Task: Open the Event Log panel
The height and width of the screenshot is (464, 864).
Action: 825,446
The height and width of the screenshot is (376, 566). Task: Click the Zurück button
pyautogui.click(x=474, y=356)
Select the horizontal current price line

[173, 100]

━━━

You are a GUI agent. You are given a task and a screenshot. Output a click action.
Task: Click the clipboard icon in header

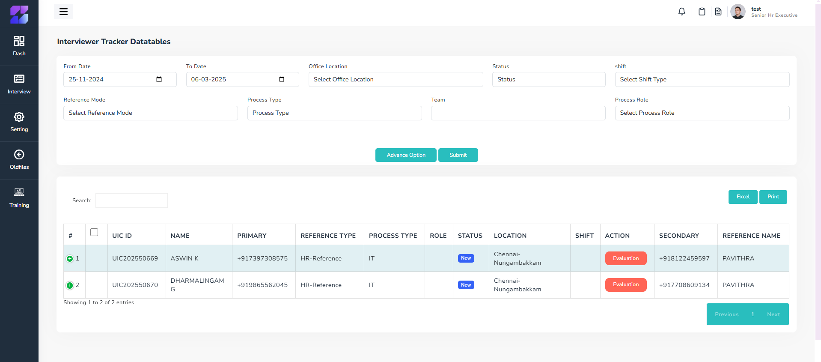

━━━

** Stated task **
Quote the items between the lines holding "You are a GUI" and "Task: Click the clipboard icon in header", inclusive.

** Written response **
You are a GUI agent. You are given a task and a screenshot. Output a click action.
Task: Click the clipboard icon in header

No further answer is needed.